▶ [DESCRIPTION OF THE TASK]:
Would you please return the lines of the entries below starting at the line that has "The image size is (700, 422)." and ending at the line that has "Click the 'Сет и лучше' column header", both included, exactly as they are?

▶ [DATA TO EXAMINE]:

[Start of section]

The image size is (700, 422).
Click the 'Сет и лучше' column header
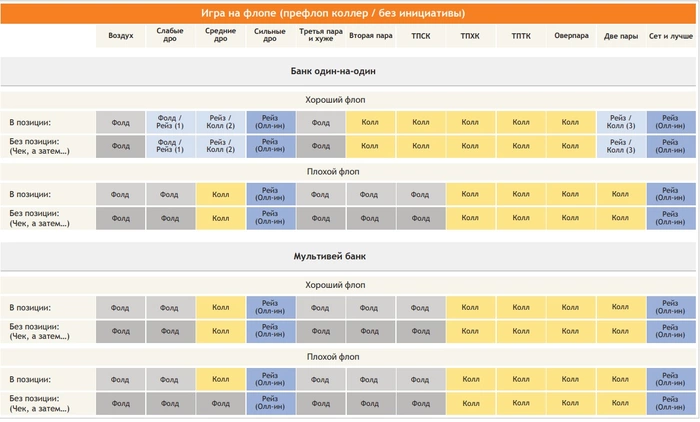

[End of section]
[Start of section]

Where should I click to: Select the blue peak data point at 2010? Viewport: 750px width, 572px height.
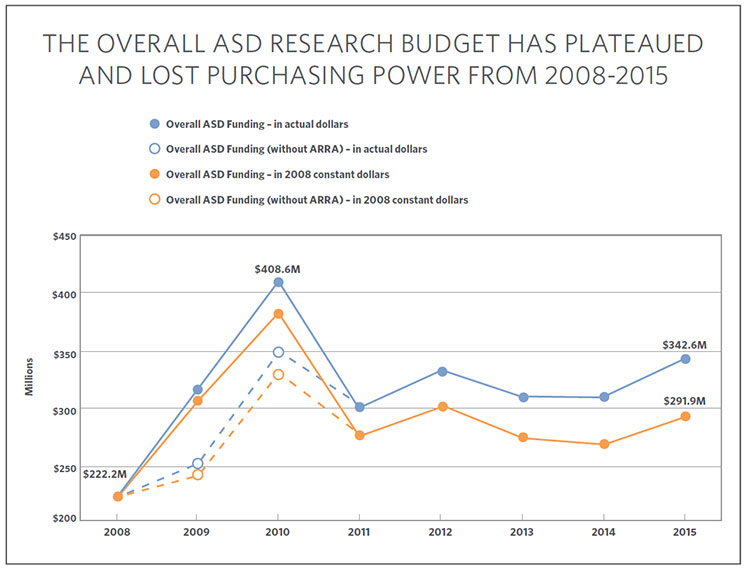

[End of section]
[Start of section]

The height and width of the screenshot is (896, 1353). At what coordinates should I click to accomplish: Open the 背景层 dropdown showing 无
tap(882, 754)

[End of section]

▶ [ANSWER SECTION]:
The image size is (700, 422).
Click the 'Сет и лучше' column header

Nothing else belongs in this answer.